Autres éléments clés des UFCI-U : les résidents et les stagiaires apprennent à faire avec les patients et les proches la révision systématique de la médication, ainsi que l’évaluation et le traitement des symptômes comportementaux et psychologiques associés à la démence (SCPD).
Lors de ces activités cliniques, le patient, ou le proche, est appelé à se prononcer sur les médicaments et leurs effets souhaités, notamment sur le contrôle de la douleur ou des effets indésirables, la forme et la fréquence de l’administration, etc. « En procédant ainsi, nous sommes assurés que la relève médicale pourra réduire l’utilisation de médicaments ou les effets secondaires liés à la prise des médicaments, affirme madame Sylvie Trépanier, gestionnaire de projet pour l’implantation des UFCI-U. Et lorsque la prise de médicament est réduite, l’impact est très positif sur la qualité de vie des patients. »
Mourir à la maison ou dans son milieu de vie
Aux yeux de la docteure Paule Lebel, les avantages des UFCI-U se décuplent chez les patients en fin de vie qui désirent terminer leurs jours à la maison ou dans leur milieu de vie. « Les résidents en médecine de famille et les stagiaires développent leurs habiletés à offrir des soins de fin de vie dans le respect des volontés des aînés et de leur dignité, sans transfert à la salle d’urgence. On offre de mourir chez soi, à domicile ou en CHSLD, entouré des siens, le plus confortablement possible. »
En adéquation avec la société actuelle
C’est dans un contexte de vieillissement de la population et d’augmentation continue de l’espérance de vie que les UFCI-U prennent tout leur sens. « Dans environ 10 ans, le quart des Québécois auront plus de 65 ans, précise le docteur Sébastien Mubayed, responsable de l’enseignement des soins aux personnes âgées au DMFMU. La « vague de sagesse » va continuer d’augmenter et les hôpitaux ne pourront pas tout prendre en charge. Là réside l’importance d’offrir des soins à domicile adaptés à la personne âgée. »

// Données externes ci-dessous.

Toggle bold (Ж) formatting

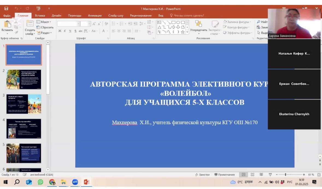click(60, 31)
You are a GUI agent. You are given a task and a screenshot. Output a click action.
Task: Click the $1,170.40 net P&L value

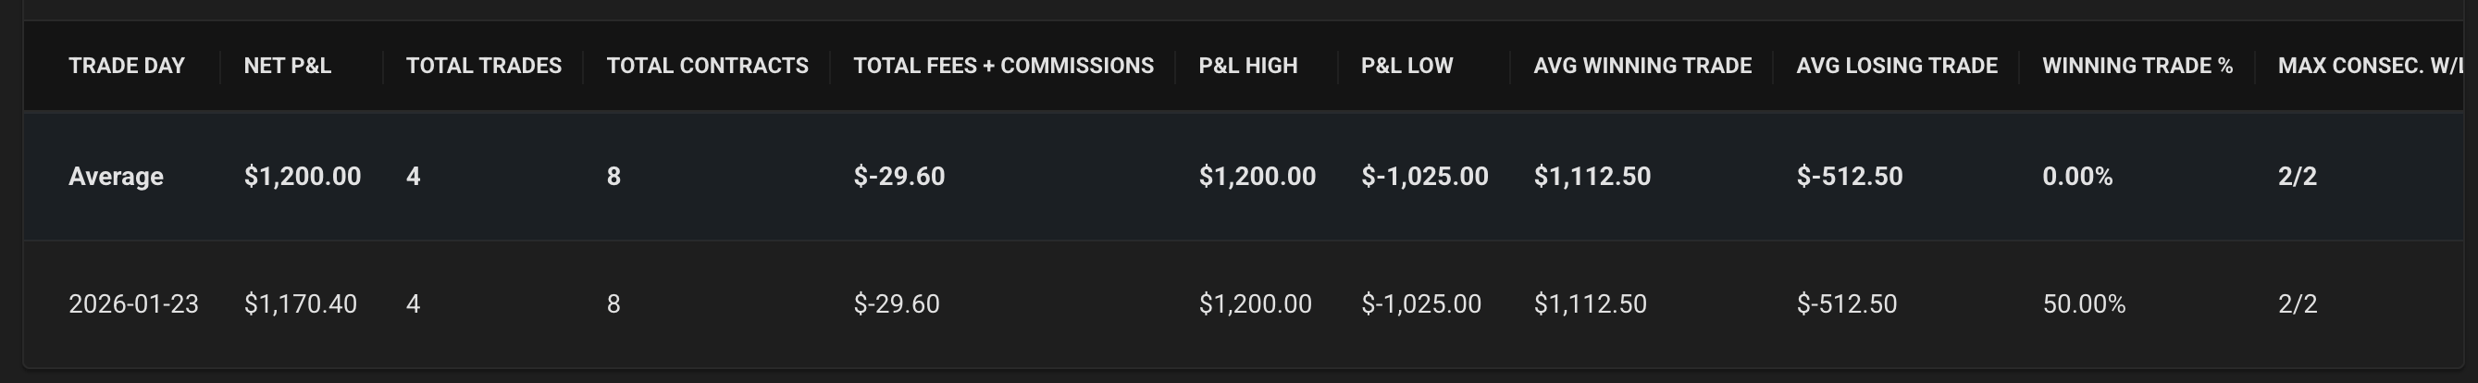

Selon la docteure Suzanne Lebel, responsable aux plans scientifique, organisationnel et pédagogique de l’implantation des UFCI-U depuis janvier 2019, l’expérience des dernières années révèle que « les résidents en médecine de famille qui font un stage au sein des UFCI-U en soins à domicile ou en CHSLD découvrent la richesse de cette pratique sur les plans humain et clinique et choisissent d’y consacrer une part de leur pratique future ».
Un service offert dans l’ensemble du Québec
Actuellement, 37 de ces unités d’enseignement sont en place sur le territoire du Réseau universitaire intégré de santé et de services sociaux (RUISSS) de l’Université de Montréal. Ce réseau des UFCI-U se déploie de l’Abitibi à la Gaspésie, en passant par Montréal, les Laurentides, Lanaudière, Laval, la Montérégie et la Mauricie.
Les intervenants du DMFMU de l’UdeM accompagnent aussi leurs homologues de l’Université de Sherbrooke dans l’implantation de deux UFCI-U sur leur territoire. Ils ont également rendu publics et disponibles en ligne leurs outils de déploiement, afin de démocratiser le programme à l’ensemble de la communauté universitaire.
Le fruit d’un vaste travail d’équipe
Depuis 2016, un très grand nombre de personnes se sont impliquées dans le projet des UFCI-U. Parmi celles-ci, mentionnons notamment la docteure Nathalie Caire Fon, directrice du DMFMU, et les docteures Louise Authier et Geneviève Dêchene, respectivement professeure agrégée de clinique et chargée d’enseignement clinique au DMFMU. Plusieurs autres intervenants contribuent au développement des activités des UFCI-U par le biais des comités scientifiques, de gouvernance et interfacultaires.